Workers' compensation and work-related illnesses and diseases. Peter S. Barth, with H. Allan Hunt. The MIT Press, Cambridge, MA. 1982, $8.95
✍ Scribed by Myra Karstadt
- Book ID
- 101442535
- Publisher
- John Wiley and Sons
- Year
- 1983
- Tongue
- English
- Weight
- 68 KB
- Volume
- 4
- Category
- Article
- ISSN
- 0271-3586
No coin nor oath required. For personal study only.
✦ Synopsis
In recent years, as more and more workers have filed tort and/or compensation claims for illness linked to workplace conditions, workers' compensation for employment-related illness and disease has become a subject of increasing interest.
The issue of workers' compensation for illness is ripe for analysis. An interdisciplinary approach is imperative, since medical, legal, and economic considerations must all be taken into account. Also, public administration expertise is required for evaluation of current compensation systems and, as warranted, design of new ones.
Once employment-relatedness has been established for an illness, a pure workers' compensation scheme would pay the ill worker with no further questions asked. This has not been the case in workers' compensation in the United States, since tort law defenses and other restrictions on recovery, such as use of schedules of illnesses or agents, are part of the system. The percentage of cases in which the worker's claim is contested ("controverted") by the employer is high; contested claims can take months or years to resolve. Administrative inefficiencies, aggravated by political considerations, make it even more difficult for a worker to collect from a compensation system.

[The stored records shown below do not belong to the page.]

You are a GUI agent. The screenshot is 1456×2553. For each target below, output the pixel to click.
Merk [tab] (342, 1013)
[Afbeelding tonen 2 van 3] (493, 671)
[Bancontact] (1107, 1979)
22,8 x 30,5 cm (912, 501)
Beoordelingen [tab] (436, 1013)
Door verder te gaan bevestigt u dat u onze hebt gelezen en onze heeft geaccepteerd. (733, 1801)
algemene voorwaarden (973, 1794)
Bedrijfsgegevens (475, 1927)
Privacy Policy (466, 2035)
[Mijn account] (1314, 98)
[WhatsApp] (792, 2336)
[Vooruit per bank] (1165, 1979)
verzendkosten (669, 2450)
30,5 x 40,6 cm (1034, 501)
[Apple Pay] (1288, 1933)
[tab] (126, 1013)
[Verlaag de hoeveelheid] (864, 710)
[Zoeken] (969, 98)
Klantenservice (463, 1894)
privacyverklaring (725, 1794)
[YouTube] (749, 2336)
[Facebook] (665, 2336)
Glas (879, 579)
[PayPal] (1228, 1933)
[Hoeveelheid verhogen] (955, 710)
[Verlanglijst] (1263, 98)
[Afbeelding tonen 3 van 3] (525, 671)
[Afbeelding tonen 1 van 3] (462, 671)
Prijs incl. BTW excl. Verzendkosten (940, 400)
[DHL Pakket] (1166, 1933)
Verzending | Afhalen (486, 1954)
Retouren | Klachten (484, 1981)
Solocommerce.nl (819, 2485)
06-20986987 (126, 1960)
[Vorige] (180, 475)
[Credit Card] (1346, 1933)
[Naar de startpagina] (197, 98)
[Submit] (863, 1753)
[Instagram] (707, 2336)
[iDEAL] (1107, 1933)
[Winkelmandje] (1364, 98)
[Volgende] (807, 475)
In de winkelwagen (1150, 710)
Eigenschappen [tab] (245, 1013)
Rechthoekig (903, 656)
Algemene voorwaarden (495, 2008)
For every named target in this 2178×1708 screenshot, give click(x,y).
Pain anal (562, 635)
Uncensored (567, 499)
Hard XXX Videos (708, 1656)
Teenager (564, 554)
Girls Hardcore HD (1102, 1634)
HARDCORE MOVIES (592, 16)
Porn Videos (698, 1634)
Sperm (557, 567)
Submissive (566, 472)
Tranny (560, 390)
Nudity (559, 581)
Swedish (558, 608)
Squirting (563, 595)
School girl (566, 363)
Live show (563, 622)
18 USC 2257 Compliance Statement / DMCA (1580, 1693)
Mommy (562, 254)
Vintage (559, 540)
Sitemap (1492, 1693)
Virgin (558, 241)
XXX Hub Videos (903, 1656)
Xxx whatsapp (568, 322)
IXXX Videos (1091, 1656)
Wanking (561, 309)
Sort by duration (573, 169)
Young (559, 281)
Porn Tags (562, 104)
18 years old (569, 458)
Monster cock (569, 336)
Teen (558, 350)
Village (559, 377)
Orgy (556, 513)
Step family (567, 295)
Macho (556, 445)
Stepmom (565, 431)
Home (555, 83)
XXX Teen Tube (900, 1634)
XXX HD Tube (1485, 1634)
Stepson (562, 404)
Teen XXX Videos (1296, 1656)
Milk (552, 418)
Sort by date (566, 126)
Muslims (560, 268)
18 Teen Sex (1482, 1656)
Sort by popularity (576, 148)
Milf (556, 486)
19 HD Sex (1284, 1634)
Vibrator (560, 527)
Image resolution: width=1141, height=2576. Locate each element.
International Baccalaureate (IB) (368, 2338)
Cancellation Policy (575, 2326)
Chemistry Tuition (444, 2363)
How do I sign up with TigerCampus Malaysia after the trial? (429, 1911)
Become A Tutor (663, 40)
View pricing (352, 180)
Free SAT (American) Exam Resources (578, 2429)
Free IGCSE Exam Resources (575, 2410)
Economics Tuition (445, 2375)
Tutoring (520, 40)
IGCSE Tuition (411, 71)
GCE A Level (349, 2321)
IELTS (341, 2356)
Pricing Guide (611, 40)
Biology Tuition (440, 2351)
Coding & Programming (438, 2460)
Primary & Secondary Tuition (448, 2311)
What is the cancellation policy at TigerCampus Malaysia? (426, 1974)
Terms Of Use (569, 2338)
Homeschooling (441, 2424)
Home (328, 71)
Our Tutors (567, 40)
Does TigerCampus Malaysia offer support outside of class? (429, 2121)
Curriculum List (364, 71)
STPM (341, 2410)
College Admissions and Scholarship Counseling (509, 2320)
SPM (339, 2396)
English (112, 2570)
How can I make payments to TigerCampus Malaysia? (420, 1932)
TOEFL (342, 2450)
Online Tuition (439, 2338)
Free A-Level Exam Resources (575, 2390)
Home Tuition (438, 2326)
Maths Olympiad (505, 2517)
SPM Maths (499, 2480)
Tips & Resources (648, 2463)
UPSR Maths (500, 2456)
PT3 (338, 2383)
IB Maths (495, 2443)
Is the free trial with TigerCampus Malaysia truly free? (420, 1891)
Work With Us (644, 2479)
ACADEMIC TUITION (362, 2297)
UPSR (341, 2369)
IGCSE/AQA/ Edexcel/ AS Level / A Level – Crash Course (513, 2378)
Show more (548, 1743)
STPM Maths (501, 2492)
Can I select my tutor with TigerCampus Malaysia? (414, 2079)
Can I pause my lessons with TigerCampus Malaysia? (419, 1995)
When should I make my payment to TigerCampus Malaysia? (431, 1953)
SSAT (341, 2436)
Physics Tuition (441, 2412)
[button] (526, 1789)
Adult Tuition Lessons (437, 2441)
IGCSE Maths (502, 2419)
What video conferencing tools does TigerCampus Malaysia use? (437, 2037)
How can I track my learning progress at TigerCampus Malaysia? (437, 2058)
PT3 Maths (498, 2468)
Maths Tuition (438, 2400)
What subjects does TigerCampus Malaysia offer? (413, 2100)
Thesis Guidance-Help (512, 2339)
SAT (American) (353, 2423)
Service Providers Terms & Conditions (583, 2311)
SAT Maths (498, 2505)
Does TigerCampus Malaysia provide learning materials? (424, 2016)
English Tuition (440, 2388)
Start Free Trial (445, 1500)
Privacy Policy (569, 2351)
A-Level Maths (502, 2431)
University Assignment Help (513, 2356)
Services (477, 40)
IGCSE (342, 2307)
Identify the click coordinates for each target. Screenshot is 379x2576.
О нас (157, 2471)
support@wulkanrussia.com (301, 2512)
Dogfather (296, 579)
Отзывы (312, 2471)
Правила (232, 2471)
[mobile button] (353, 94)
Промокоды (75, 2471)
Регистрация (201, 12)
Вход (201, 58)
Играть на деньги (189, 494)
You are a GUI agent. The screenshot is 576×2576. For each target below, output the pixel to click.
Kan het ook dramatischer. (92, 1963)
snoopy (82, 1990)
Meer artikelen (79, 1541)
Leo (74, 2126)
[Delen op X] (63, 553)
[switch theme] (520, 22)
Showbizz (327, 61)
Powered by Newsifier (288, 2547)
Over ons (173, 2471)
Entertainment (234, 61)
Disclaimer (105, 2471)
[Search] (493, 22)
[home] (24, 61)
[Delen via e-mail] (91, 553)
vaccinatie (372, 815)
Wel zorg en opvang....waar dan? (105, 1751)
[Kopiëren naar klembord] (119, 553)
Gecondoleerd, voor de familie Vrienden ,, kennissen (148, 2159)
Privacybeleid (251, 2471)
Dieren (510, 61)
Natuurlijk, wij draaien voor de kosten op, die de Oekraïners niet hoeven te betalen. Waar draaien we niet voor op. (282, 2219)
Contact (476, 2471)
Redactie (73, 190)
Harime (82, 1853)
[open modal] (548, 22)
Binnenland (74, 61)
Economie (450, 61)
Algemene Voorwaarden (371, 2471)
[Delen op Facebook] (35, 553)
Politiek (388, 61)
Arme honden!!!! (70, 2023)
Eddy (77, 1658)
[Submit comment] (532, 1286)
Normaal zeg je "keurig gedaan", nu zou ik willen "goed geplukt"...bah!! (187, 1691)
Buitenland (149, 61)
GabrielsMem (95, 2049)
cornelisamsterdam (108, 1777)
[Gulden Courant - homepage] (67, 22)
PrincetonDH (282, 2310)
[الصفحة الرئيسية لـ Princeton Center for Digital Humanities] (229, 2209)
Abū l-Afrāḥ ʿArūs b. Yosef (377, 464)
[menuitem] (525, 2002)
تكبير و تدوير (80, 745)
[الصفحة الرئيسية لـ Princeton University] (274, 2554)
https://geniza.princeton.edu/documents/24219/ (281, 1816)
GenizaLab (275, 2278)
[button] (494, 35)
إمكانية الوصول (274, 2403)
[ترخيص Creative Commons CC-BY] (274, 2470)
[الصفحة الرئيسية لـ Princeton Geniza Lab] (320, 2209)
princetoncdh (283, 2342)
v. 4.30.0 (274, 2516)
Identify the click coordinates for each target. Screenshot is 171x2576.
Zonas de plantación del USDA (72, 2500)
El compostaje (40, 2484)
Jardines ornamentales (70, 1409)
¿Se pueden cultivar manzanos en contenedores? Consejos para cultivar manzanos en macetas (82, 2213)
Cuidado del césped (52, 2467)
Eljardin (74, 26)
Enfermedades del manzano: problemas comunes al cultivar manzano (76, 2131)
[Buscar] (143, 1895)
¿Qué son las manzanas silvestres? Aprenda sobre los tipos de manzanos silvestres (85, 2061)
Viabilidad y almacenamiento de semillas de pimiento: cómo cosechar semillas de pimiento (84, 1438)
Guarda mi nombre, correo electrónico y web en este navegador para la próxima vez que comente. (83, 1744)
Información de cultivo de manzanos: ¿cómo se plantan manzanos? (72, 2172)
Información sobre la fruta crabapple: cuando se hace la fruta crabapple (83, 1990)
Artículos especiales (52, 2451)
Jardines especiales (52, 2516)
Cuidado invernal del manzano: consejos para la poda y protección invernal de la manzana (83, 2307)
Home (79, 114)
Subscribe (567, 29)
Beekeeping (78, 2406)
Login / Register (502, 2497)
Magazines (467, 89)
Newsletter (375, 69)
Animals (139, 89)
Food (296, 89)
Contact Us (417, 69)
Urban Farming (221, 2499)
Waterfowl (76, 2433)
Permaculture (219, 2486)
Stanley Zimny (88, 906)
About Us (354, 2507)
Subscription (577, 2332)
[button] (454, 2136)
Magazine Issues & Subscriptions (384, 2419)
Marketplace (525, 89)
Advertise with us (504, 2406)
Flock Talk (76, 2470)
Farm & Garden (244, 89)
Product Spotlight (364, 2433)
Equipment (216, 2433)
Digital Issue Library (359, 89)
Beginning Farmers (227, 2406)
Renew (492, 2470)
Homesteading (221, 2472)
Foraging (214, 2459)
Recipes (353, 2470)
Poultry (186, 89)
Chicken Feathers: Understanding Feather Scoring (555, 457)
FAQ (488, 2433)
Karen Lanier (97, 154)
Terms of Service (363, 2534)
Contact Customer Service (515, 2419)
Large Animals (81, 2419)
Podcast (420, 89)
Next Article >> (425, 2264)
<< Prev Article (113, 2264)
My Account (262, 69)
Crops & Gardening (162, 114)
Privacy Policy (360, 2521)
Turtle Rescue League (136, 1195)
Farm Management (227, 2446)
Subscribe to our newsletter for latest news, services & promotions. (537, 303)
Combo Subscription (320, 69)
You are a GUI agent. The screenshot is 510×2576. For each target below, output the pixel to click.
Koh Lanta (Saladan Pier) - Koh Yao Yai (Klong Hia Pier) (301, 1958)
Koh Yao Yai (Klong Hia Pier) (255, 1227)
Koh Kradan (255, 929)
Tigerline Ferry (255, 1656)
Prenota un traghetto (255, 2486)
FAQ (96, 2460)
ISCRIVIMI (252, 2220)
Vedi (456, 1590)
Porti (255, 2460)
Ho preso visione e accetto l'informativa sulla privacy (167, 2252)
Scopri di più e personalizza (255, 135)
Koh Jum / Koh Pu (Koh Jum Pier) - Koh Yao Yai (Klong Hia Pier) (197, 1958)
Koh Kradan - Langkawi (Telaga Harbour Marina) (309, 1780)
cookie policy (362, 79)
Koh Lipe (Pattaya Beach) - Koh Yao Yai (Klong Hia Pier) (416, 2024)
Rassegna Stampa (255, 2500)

Barth and Hunt in Workers ' Compensation and Work-Related Illnesses and Diseases deal with these important issues and cover other related subjects. For instance, the book discusses the limitations on data available for estimating the incidence of occupational disease as opposed to accidents, an important factor in any determination of the magnitude of societal resources that should be devoted to improving compensation systems for employment-related illness. The authors discuss systems used in other countries to compensate ill workers, distinguishing between compensation paid by workers' compensation systems and compensation paid by systems designed to support or provide medical assistance to any ill individual.
This, book deals with a most important aspect of worker health: the end result of failure to prevent occupational disease. A thorough discussion of the shortcomings of compensation systems for occupational illness reinforces the conclusion that "an ounce of prevention is worth a pound of workers' compensation.